• Exercise directions: In the material below, find all lines with the string "this" and copy them.

• Information given:
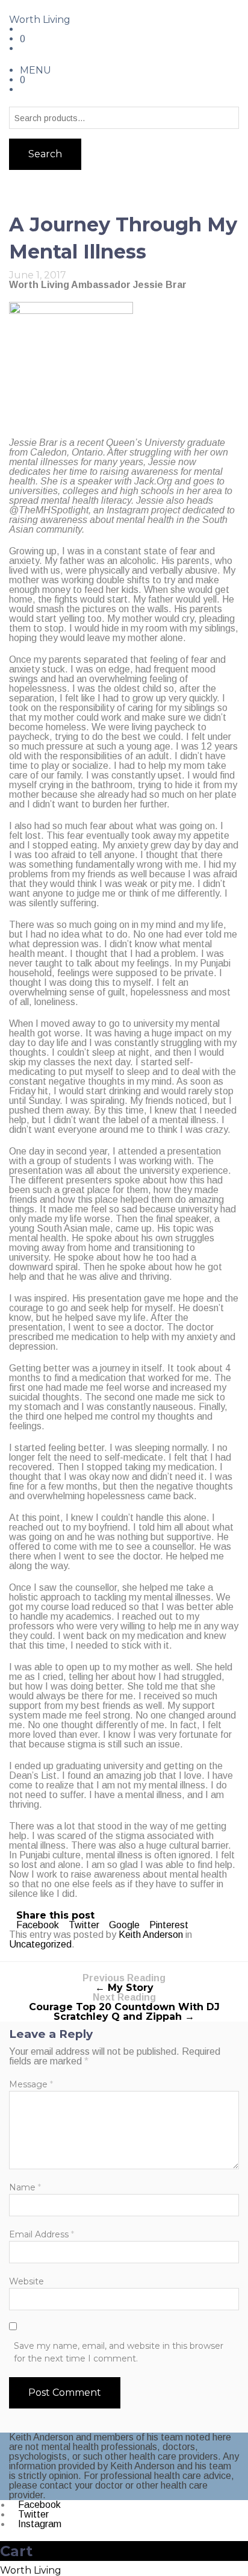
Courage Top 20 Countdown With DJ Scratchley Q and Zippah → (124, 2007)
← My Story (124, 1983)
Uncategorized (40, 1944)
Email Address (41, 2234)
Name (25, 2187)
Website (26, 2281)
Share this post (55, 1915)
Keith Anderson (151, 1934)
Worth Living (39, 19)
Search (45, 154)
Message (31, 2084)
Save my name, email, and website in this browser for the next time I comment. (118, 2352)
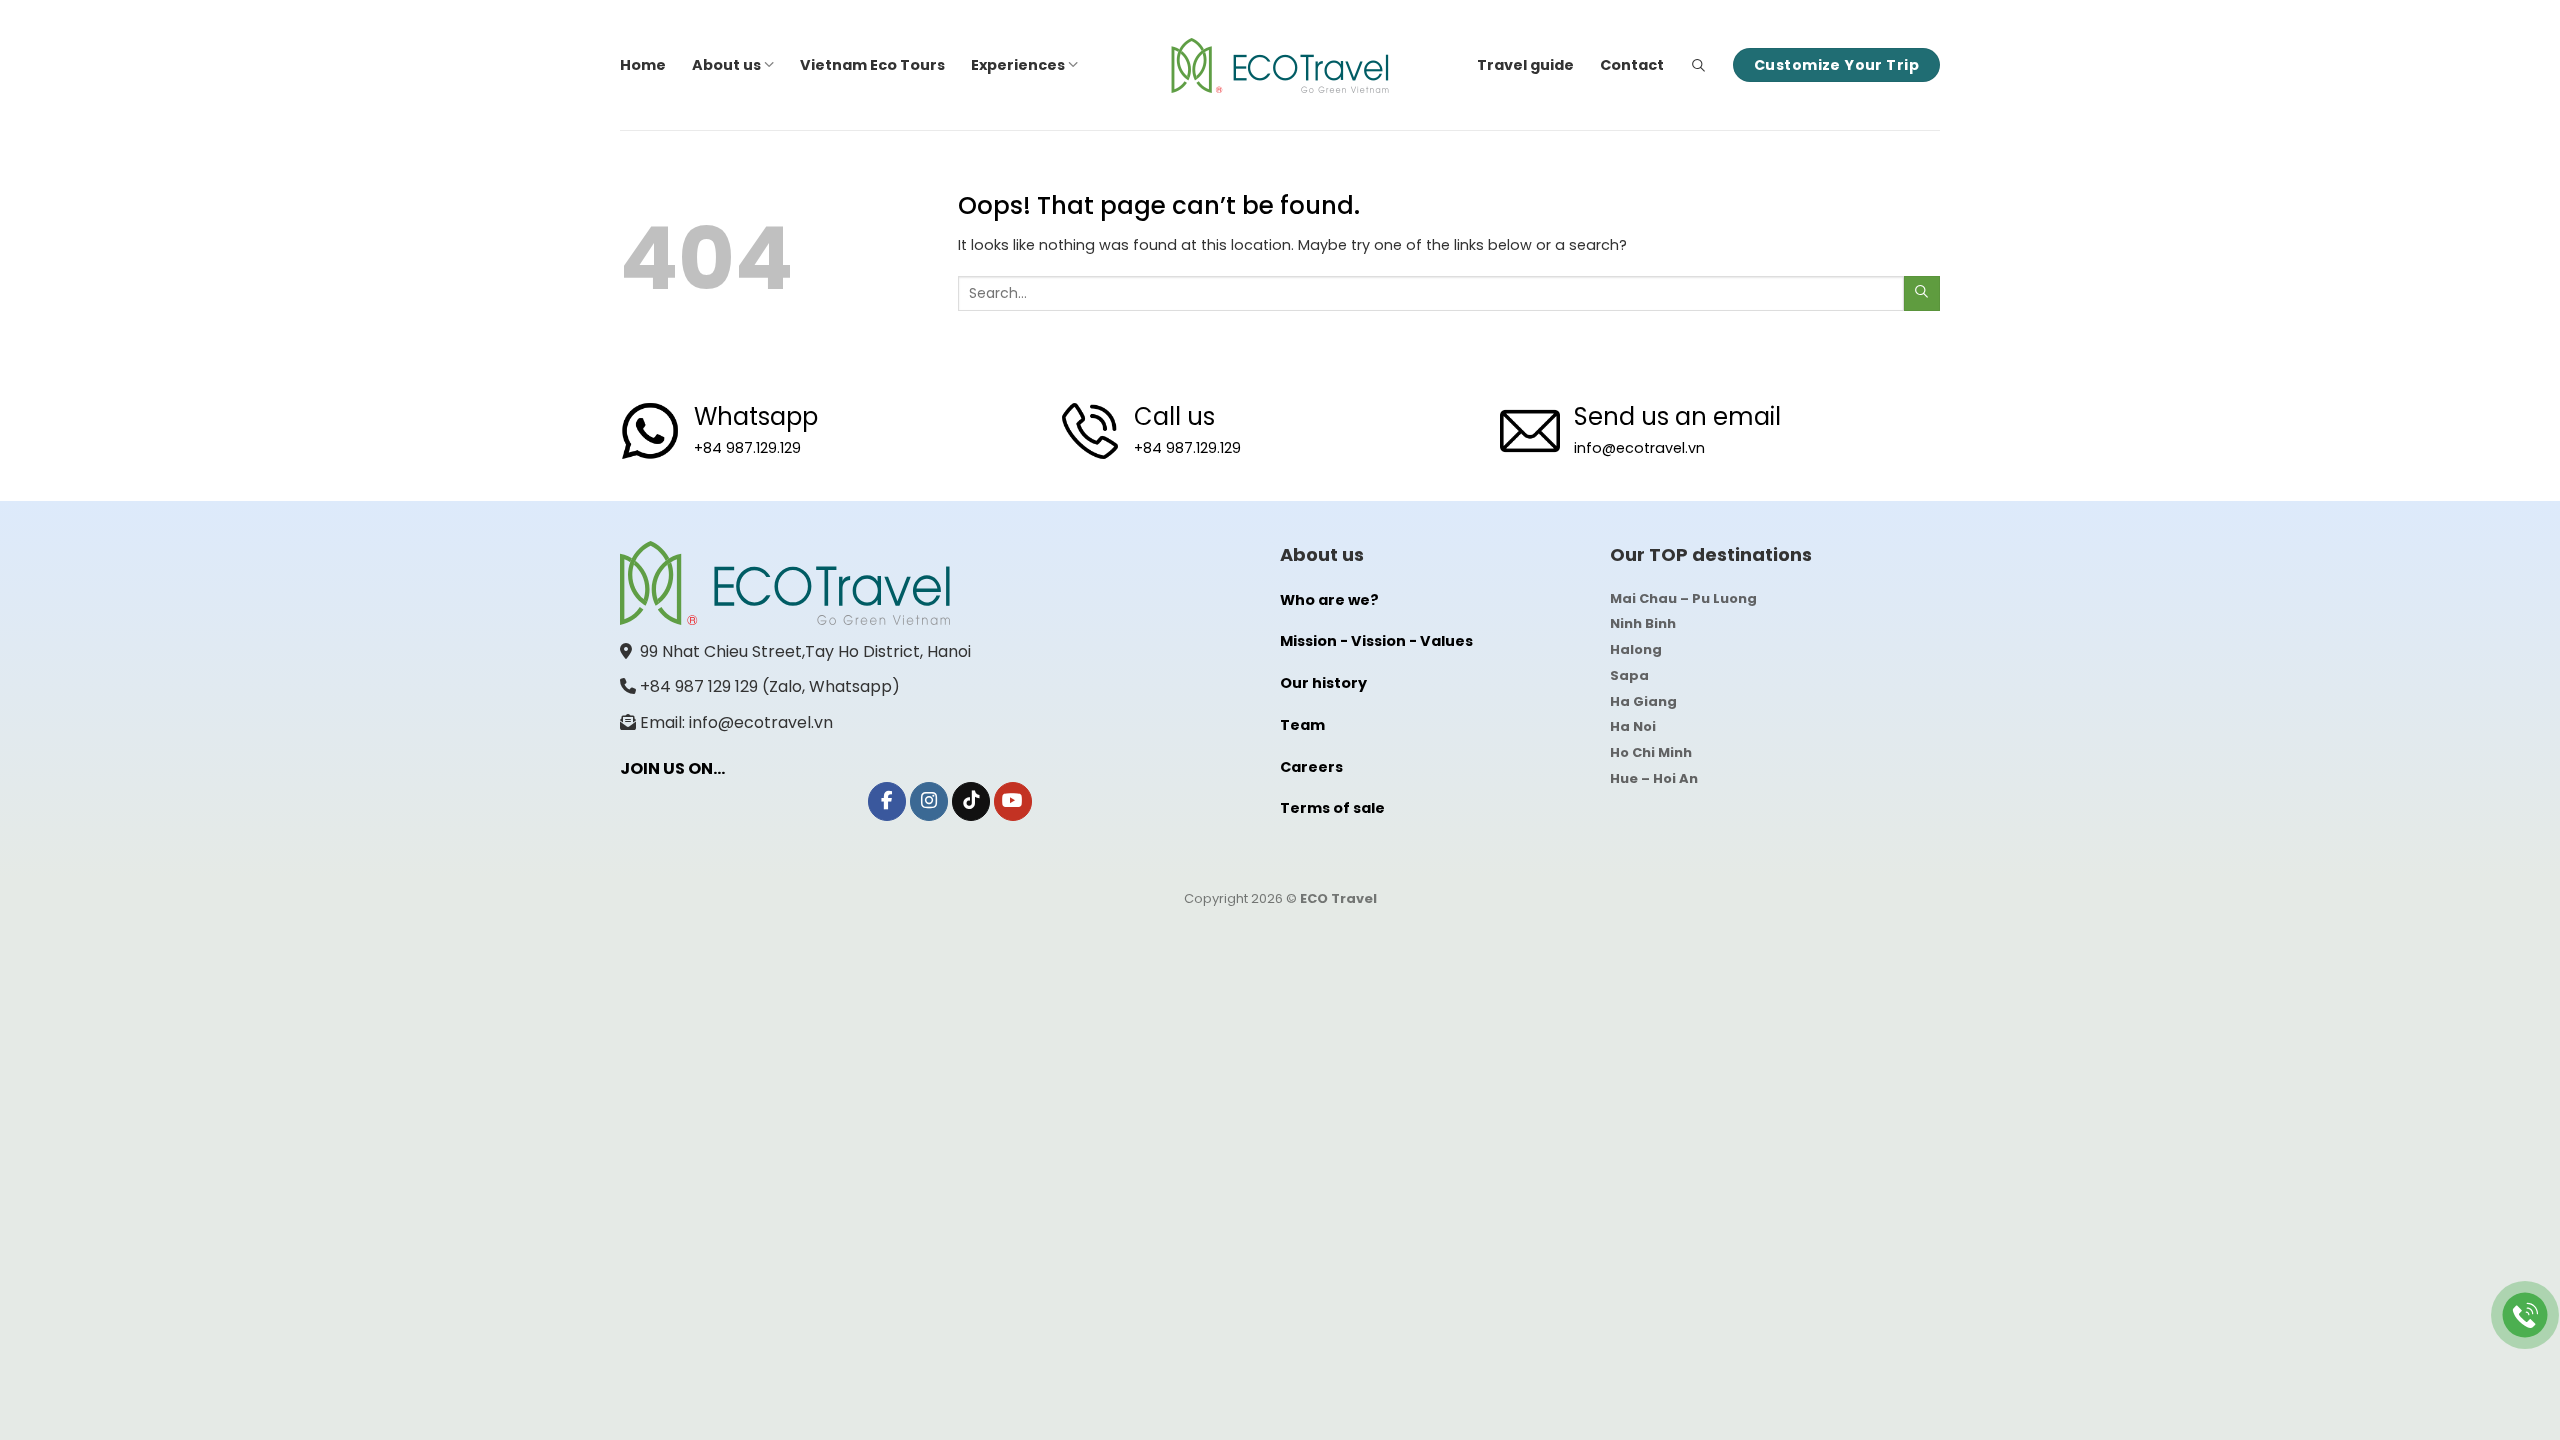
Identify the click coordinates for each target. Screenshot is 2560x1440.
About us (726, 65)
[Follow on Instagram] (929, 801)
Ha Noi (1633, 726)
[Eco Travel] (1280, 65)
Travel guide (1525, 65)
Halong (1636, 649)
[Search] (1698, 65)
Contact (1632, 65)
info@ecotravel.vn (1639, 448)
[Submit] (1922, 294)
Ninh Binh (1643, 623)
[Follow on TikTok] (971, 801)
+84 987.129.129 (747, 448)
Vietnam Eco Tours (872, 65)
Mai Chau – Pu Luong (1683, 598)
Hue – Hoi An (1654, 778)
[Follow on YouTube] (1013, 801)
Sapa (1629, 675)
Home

• Your response:
Share this post (55, 1915)
Save my name, email, and website in this browser for the next time I comment. (118, 2352)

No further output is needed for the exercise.